Aussi, révision du programme TPS par l’annulation de la disposition relative au refoulement des Haïtiens concernés.

En plus du renforcement de l’assistance sécuritaire d’Haïti en matière d’équipements et de la technique par le truchement de la coopération onusienne.

Selon l’engagement des Américains envers Haïti, Washington prendra, laisse-t-on croire aussi, toutes les dispositions pour faciliter l’accès de ce pays au crédit, afin de l’aider à promouvoir la reconstruction de son système financier et son développement. Il est opportun de rappeler que la propriété sur laquelle Agritrans avait sa bananeraie était dotée d’une piste d’atterrissage où des avions non identifiés effectuaient la livraison clandestine de stupéfiants. C’était principalement pour cette raison qu’Evinx Daniel, don la disparition reste un secret que partagent Jovenel Moïse et Michel Martelly, avait jugé utile de devenir l’associé de Nèg Bannann nan.

Après l’euphorie, le silence total

On s’imagine que les avantages décrits plus haut qu’on prétend offerts au gouvernement Moïse-Céant par l’administration Trump devraient provoquer une euphorie durable au sein de l’équipe tèt kale. Mais celle-ci n’a été que de courte durée.

D’abord, une conférence de presse annoncée par Bocchit Edmond, le ministre des Affaires étrangères d’Haïti, pour le samedi 12 janvier, a été annulée sine die. Le chancelier haïtien n’a pas saisi l’occasion pour apporter directement ces « bonnes nouvelles » au peuple haïtien.

Ensuite, non seulement personne ne parle plus des avantages offerts à Haïti pour son vote, à l’ONU, le message relatif à la contrepartie américaine a disparu des réseaux sociaux, seule la copie qui avait été trouvée originellement est disponible à ceux qui l’avaient. Aussi, près la jubilation de première heure, c’est le silence total.

Suite à l’annonce de cette conférence de presse, les autorités ont compris qu’une grave erreur a été commise, car les journalistes présents à l’événement allaient poser des questions embarrassantes auxquelles ni la présidence ni la Chancellerie n’aurait pu répondre.

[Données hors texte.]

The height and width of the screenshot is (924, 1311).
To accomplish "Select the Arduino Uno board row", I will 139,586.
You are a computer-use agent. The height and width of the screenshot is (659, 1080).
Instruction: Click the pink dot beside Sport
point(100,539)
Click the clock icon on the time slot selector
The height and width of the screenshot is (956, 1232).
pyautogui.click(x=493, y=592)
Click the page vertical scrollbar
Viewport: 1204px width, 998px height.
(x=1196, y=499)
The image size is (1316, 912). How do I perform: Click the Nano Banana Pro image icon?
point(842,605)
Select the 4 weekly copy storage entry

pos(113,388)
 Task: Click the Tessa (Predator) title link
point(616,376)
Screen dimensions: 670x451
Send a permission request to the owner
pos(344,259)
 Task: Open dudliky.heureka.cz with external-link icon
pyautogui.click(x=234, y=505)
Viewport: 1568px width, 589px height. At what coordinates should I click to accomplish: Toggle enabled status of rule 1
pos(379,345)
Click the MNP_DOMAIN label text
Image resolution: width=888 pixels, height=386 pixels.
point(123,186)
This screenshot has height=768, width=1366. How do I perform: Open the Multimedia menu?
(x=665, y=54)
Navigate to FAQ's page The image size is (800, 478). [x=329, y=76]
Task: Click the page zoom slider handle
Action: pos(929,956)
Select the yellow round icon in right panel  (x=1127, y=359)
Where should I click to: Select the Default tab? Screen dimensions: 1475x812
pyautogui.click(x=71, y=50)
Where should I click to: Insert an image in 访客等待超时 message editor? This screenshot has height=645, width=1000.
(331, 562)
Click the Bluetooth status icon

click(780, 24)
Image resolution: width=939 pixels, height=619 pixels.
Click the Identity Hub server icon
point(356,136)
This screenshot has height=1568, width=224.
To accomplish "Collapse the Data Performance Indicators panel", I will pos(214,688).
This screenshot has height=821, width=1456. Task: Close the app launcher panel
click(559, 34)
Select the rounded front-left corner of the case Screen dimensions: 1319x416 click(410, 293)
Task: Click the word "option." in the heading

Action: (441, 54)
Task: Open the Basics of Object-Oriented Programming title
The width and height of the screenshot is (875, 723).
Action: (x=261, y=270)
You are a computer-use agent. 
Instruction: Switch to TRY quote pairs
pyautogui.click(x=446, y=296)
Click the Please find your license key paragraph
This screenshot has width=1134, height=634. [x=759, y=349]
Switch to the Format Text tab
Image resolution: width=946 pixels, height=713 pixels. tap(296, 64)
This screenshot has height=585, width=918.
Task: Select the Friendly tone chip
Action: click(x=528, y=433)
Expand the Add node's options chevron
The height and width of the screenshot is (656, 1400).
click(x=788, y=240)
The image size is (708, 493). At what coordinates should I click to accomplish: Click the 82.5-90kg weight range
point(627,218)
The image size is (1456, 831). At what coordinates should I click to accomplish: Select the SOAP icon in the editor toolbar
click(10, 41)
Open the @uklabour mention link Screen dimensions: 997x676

En effet, personne au sein de l’administration Moïse-Céant n’allait pouvoir faire de déclaration publique à l’égard des prétentions exprimées relatives aux avantages qu’on prétend avoir été offerts par les Américains. Il y a aussi le fait que toute allusion à ceux-ci aurait donné lieu à une réplique soit de l’ambassade des États-Unis, à Port-au-Prince, ou du Département d’État, afin de tirer les choses au clair.

Mais qu’est-ce qu’Haïti a obtenu en retour pour son vote ?

Tout un chacun peut légitimement poser la question de savoir ce qu’Haïti a obtenu en retour pour son vote. Après plus d’une semaine de silence sans que les autorités n’aient annoncé la date à laquelle allait se dérouler la conférence ajournée le 12 janvier ni indiqué à quel moment le peuple haïtien sera informé par rapport aux tractations ayant abouti à ce vote, on ne peut que conclure que quelque chose ne va pas.

On doit se rappeler que, de leur côté, les autorités américaines se taisent par rapport à ce vote. Assurément, tous les avantages mentionnés s’élèvent à des milliards de dollars. D’ailleurs, la dette d’Haïti envers le Venezuela seulement se chiffre à plus d’USD 3 milliards, selon ce même document.

Au bout du compte, on sait que les discussions qui ont eu lieu autour du vote haïtien n’ont pas été menées « à la Maison-Blanche», tel qu’il a été annoncé dans le message, mais sans nul doute au Département d’État.

Mais, de toute manière, vu les conditions dans lesquelles Jovenel Moïse a été forcé de passer des instructions à son ambassadeur à l’OEA pour qu’il vote dans le même sens que les 18 autres pays qui ont ratifié la Résolution anti-Maduro, il y a de fortes chances qu’un pacte de silence ait été conclu.